───── Data provided ─────

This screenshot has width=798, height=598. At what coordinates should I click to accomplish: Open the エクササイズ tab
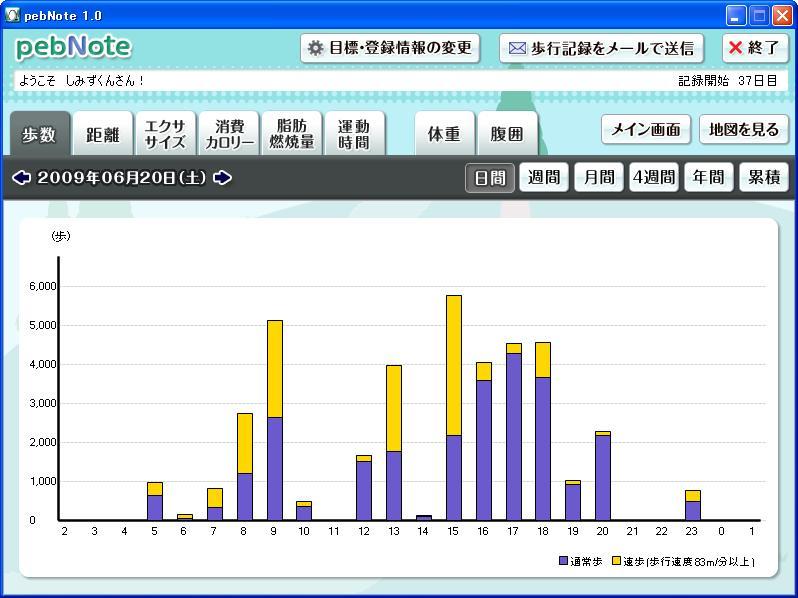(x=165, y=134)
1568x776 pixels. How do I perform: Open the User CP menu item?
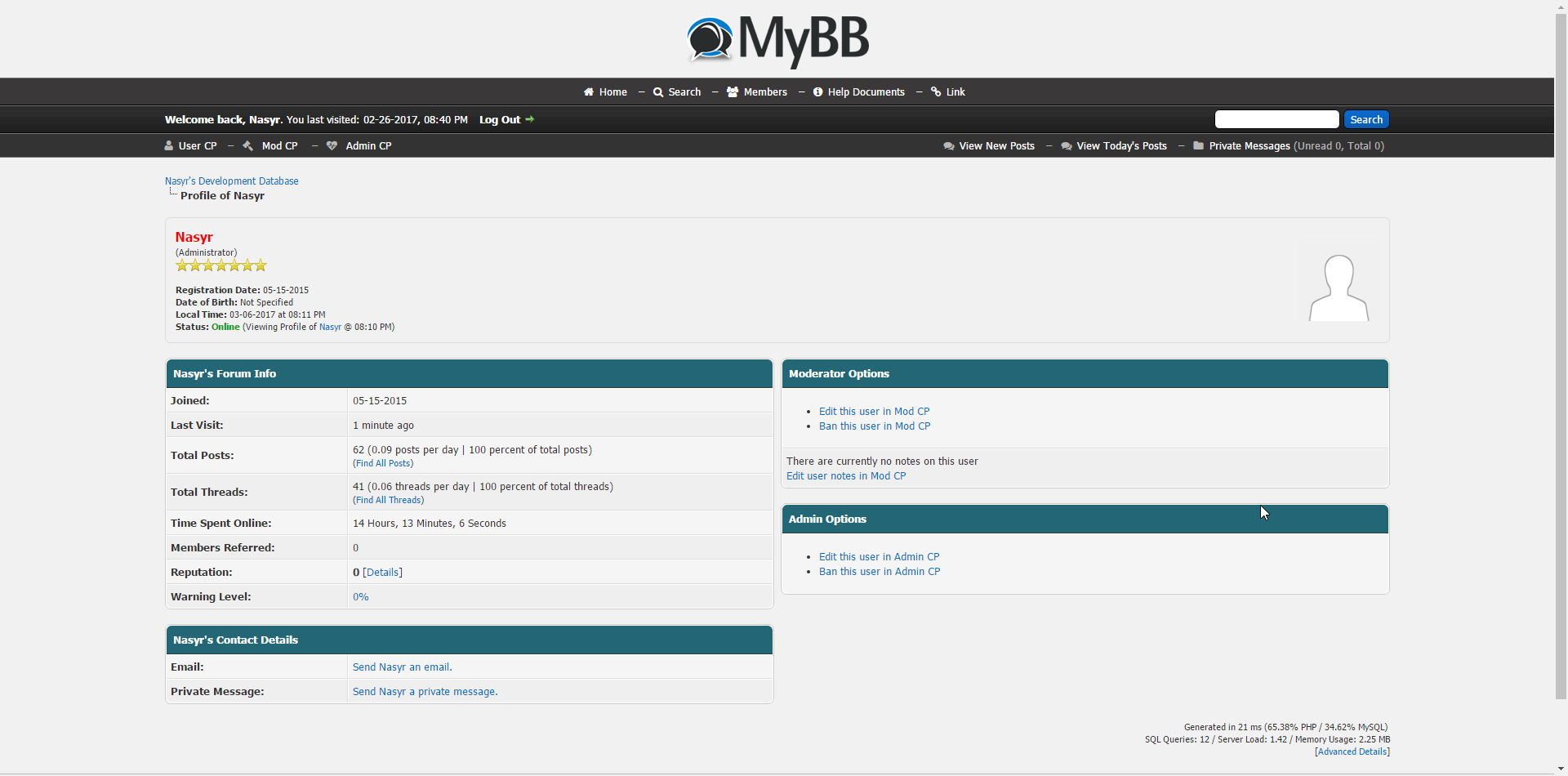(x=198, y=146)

─────
───── Data provided ─────

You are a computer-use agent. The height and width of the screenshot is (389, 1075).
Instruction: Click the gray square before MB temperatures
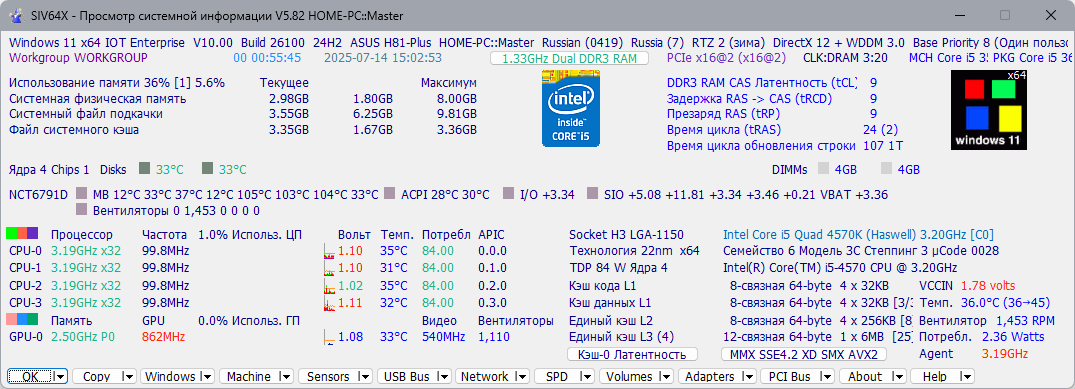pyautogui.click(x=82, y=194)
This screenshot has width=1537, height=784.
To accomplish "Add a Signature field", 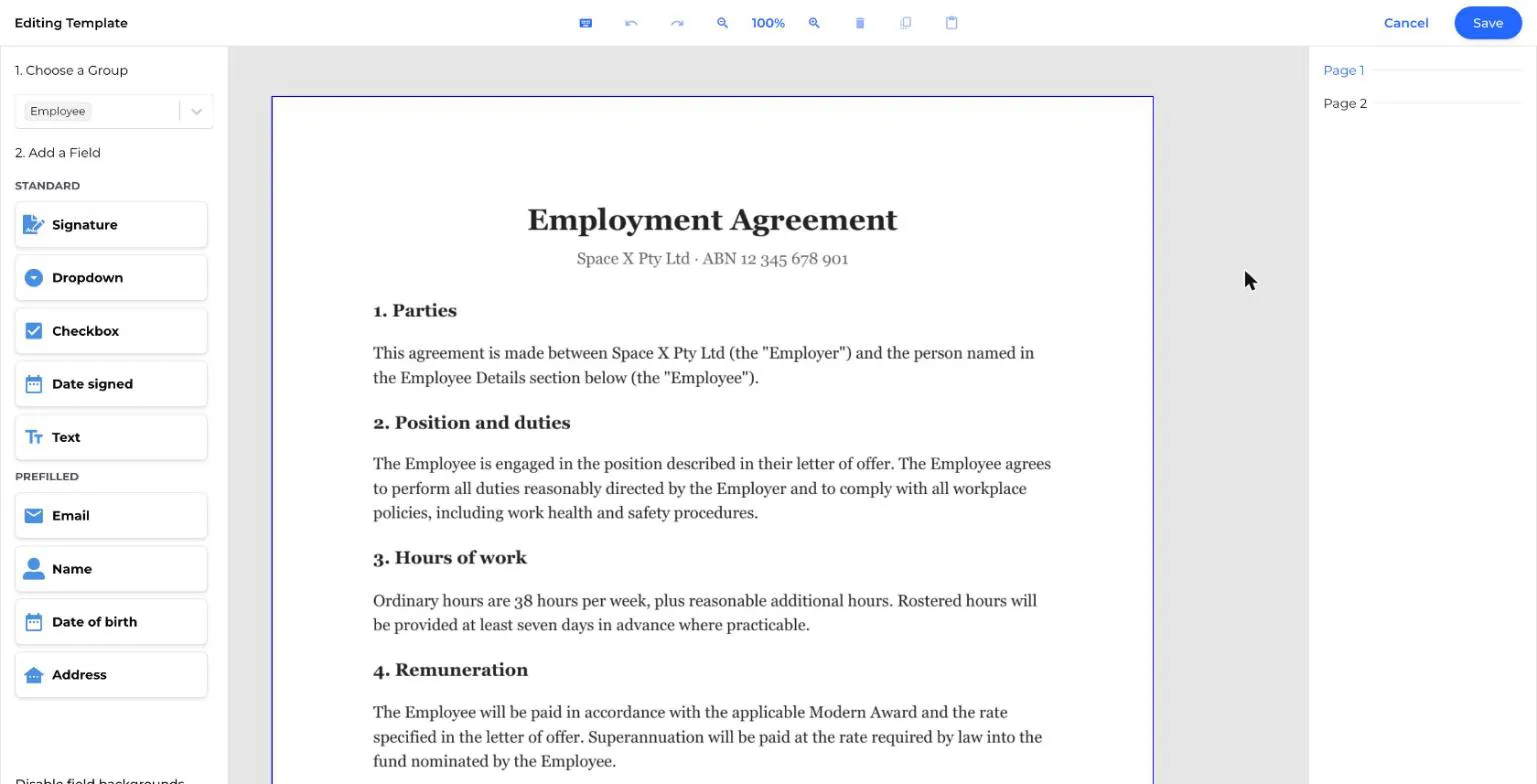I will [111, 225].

─────
───── Data provided ─────

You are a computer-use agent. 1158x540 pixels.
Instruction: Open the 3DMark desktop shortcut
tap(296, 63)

─────

> Your goal
Whenever a line of the listing contains the word "agent", it counts; say the total only.

> Reply to the exercise
2